The Manjaro Printing Wiki says:

Note that you may need to add yourself to the sys group. To do this, us the command:

sudo gpasswd -a yourusername sys

But that did not work for me on Majaro 20.1 KDE edition.

Instead, what wroked was:

sudo gpasswd -a yourusername cups

Please amend the Wiki to include this as well.

Usually this is not necessary as the first user on Manjaro is member of the groups

lp network power wheel

where lp is the group which can add/remove/control printers.

If however - when you add additional user(s) - if needed you will have add group permissions on a need to basis.

I found it strange too. I was already a member of sys, wheel, and lp. Yet I could not delete a printer.

I have attached a screenshot of the authentication window I got. Looks like I cannot embed an image to the post. Let me know if you need to see it (address? is below).

(upload://z2SdUkz2868KloWhSDlS9O2ITJD.png)

Even though I was a member of the above three groups, authentication failed (infinite loop) until I made myself a member of cups.

If this behaviour is an artefact of something else that is amiss, kindly clarify what it is.

Thanks.

When you initially install the system - you have the option of setting the password for the new user and root.

If you choose the option of using the same password for both accounts, you may - rarely though - run into issues.

Depending whether you use the system-config-printer utility or the cups web interface on localhost:631 you need to specify the root password.

This can create confusion if you are using the same password for root and user and the password is not accepted.

My personal solution is - always use a different password for root.

I use the same password for both the first user and root.

I generally use KDE System Settings to manage printers, but strangely, in my new installation, release 20.1, there is no such option to configure printers.

I am now using System -> Manage Printing from the Application Menu as that is the only one available for this purpose, AFAICT.

That leads directly to http://localhost:631/ and the CUPS interface on the browser, and to what I have already documented so far.

There is a package cups-pk-helper which allows cups to interact with polkit.

This package could make the difference you are looking for - if you have the package - I am still at loss.

Strangely, cups-pk-helper was already installed on my system (automatically, I suppose).
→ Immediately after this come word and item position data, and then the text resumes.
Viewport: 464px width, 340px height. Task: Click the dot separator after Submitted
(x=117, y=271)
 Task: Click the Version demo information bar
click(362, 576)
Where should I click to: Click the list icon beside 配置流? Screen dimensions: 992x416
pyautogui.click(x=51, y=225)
And I am getting the reported behaviour despite that.

I think the cause of the problem is the disappearance of printer setup under System Settings in KDE. When and why it disappeared is unknown to me. If you use KDE, can you please confirm this?

Thank you.

No, cannot confirm. HardwarePrinters is still available on my system. Try to launch it via terminal:

$ kcmshell5 kcm_printer_manager

edit: The relevant package is called printer-manager. Check if it’s still installed on your system.

1 Like

gives

Could not find module 'kcm_printer_manager'. See kcmshell5 --list for the full list of modules.
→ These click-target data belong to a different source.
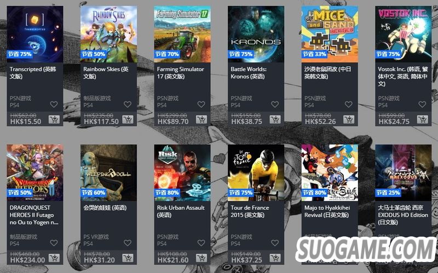This screenshot has width=438, height=273.
Task: Add Farming Simulator 17 to cart
Action: pyautogui.click(x=201, y=120)
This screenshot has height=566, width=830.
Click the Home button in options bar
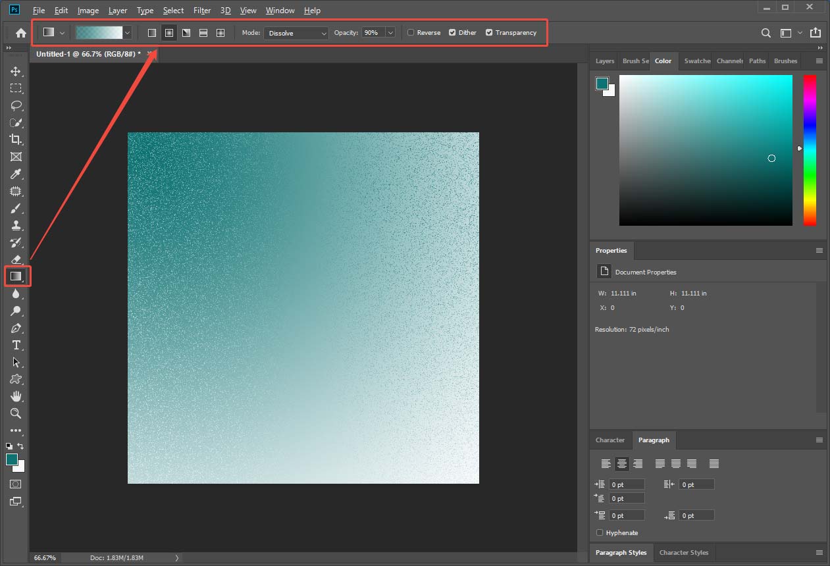pyautogui.click(x=21, y=33)

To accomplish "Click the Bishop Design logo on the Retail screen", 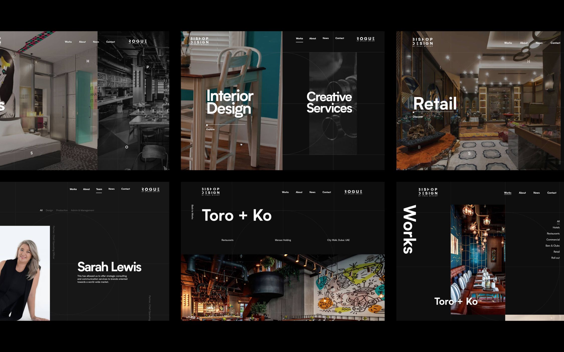I will click(422, 41).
pacman -Ss printer-manager does not produce output. Same with trizen-Ss printer-manager.

Interestingly, trizen -Ss print-manager gives

extra/print-manager 20.08.0-1 [kde-applications kde-utilities] A tool for managing print jobs and printers

but strangely, it is not installed by default from the live USB. I think it should be installed by default.

In any case, installing print-manager brings up Printers under Hardware in System Settings.